EXERCISE AIM »
From the line with "Given: Open Stream Manager in the sidebar" to the line with "Given: Open the Fill Color dropdown arrow", retype every line exactly, including those two, and leave out the rest of the data below.
....................
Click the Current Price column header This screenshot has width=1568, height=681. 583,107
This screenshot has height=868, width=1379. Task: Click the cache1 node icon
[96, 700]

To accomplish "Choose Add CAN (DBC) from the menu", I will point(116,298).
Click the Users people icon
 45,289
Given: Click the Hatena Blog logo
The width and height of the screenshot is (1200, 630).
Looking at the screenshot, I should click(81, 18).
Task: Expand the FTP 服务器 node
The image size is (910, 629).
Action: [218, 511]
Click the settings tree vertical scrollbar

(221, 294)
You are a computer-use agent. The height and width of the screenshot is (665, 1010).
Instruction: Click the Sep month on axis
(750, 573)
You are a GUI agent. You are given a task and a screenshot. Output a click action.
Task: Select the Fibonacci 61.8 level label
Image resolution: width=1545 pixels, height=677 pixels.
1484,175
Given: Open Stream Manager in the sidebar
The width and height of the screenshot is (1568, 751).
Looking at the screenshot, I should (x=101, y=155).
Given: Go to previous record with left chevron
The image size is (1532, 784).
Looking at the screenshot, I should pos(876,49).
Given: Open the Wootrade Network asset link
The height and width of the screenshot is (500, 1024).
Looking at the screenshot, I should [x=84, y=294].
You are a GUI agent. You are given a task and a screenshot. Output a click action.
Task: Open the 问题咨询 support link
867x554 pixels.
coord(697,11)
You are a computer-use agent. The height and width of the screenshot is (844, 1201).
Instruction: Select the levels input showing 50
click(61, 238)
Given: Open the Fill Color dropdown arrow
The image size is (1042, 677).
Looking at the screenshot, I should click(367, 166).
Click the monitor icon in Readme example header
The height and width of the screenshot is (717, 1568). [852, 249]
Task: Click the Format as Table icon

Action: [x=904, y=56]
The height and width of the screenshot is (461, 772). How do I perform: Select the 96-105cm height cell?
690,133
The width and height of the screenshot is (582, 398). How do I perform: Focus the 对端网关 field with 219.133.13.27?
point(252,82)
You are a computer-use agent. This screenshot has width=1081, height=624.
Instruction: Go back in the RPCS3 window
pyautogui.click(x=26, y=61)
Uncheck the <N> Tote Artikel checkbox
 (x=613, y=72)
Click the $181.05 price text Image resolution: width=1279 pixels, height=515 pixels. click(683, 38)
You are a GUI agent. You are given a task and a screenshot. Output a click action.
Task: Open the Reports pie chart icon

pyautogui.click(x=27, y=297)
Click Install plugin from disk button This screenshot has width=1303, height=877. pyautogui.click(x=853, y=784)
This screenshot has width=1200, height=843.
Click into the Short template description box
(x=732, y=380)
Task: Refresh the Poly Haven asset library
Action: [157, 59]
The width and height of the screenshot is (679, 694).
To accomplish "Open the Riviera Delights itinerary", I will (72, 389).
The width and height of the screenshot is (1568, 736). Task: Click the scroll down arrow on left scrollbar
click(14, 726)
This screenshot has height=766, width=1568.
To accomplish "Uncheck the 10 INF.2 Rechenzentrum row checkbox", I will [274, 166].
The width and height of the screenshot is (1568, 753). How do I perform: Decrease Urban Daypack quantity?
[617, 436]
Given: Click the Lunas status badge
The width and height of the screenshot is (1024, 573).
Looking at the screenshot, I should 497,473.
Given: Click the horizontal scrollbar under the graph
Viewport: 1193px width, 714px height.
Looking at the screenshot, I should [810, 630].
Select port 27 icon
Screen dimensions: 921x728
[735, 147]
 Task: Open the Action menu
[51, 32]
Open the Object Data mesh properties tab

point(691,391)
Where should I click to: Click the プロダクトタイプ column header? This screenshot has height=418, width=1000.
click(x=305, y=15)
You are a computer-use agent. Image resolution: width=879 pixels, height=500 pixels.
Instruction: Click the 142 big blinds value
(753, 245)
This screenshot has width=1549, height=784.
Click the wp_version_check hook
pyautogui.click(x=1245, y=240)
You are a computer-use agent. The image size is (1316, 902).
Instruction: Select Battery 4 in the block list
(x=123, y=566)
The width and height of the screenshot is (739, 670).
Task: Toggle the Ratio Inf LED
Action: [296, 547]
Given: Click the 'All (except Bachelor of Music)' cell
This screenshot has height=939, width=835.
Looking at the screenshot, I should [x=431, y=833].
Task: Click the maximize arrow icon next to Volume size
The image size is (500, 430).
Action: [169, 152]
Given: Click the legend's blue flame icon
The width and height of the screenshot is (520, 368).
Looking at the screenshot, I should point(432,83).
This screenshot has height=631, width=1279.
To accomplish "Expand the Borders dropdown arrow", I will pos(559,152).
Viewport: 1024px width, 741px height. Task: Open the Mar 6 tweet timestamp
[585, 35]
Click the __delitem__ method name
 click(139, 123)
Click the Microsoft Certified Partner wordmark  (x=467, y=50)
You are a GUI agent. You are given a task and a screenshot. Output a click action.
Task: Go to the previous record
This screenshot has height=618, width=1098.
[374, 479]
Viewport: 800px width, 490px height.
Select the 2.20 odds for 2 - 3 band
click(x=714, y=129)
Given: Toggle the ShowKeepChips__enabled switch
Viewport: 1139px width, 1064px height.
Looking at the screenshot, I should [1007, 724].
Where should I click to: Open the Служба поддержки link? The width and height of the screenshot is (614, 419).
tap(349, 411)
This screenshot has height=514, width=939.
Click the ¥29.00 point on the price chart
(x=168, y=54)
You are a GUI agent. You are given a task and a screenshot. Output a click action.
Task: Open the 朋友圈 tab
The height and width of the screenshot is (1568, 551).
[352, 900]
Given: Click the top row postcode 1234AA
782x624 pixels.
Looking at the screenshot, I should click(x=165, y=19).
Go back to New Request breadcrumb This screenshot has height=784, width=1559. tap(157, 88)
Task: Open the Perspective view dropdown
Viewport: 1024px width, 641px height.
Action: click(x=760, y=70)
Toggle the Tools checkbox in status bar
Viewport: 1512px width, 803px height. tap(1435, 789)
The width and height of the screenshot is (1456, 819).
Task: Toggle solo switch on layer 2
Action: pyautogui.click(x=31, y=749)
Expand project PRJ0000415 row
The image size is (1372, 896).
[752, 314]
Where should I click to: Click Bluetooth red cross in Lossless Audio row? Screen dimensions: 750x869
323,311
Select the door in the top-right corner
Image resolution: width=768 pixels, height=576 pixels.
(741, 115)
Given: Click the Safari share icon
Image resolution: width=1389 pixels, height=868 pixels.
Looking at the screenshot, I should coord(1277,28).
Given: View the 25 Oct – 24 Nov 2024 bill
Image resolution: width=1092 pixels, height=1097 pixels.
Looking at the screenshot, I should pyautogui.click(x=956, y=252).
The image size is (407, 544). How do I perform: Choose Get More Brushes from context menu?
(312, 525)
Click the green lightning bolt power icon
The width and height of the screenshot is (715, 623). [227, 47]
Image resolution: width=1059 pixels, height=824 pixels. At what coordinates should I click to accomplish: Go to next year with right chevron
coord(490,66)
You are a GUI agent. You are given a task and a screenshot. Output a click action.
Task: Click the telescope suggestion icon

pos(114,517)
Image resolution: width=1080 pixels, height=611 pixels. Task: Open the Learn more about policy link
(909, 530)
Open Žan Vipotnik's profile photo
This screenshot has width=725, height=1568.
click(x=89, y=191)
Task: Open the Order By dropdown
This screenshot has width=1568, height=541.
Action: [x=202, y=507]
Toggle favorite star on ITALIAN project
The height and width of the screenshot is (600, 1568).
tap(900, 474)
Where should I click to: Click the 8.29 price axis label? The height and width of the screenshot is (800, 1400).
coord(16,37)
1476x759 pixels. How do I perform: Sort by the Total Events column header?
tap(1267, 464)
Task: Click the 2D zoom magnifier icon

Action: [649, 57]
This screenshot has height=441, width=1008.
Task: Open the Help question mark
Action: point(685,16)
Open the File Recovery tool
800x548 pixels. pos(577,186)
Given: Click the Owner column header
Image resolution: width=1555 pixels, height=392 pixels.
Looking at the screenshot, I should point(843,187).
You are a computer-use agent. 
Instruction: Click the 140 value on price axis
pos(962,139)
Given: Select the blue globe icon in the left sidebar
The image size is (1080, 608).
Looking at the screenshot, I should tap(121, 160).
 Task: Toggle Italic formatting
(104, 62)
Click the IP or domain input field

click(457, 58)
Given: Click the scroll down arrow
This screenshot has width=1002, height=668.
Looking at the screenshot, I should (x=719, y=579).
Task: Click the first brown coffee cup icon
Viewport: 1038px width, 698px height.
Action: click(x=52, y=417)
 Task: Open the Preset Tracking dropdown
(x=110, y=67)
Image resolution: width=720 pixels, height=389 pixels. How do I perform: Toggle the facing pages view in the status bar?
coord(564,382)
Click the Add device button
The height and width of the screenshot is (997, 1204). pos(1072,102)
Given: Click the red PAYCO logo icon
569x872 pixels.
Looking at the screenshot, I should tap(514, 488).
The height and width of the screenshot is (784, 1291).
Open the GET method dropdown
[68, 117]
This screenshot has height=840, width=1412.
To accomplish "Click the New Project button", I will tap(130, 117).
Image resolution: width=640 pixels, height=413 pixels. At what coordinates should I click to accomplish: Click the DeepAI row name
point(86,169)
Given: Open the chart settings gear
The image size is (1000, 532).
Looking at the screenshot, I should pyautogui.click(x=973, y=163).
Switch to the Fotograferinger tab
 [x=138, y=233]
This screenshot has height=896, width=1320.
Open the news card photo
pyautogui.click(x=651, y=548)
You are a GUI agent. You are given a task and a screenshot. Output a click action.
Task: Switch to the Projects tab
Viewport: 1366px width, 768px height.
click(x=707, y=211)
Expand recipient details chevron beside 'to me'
....................
RESPONSE TO THE EXERCISE »
Given: Open Stream Manager in the sidebar
The width and height of the screenshot is (1568, 751).
Looking at the screenshot, I should (x=101, y=155).
Given: Go to previous record with left chevron
The image size is (1532, 784).
Looking at the screenshot, I should pos(876,49).
Given: Open the Wootrade Network asset link
The height and width of the screenshot is (500, 1024).
Looking at the screenshot, I should [x=84, y=294].
You are a GUI agent. You are given a task and a screenshot. Output a click action.
Task: Open the 问题咨询 support link
867x554 pixels.
coord(697,11)
You are a computer-use agent. The height and width of the screenshot is (844, 1201).
Instruction: Select the levels input showing 50
click(61, 238)
Given: Open the Fill Color dropdown arrow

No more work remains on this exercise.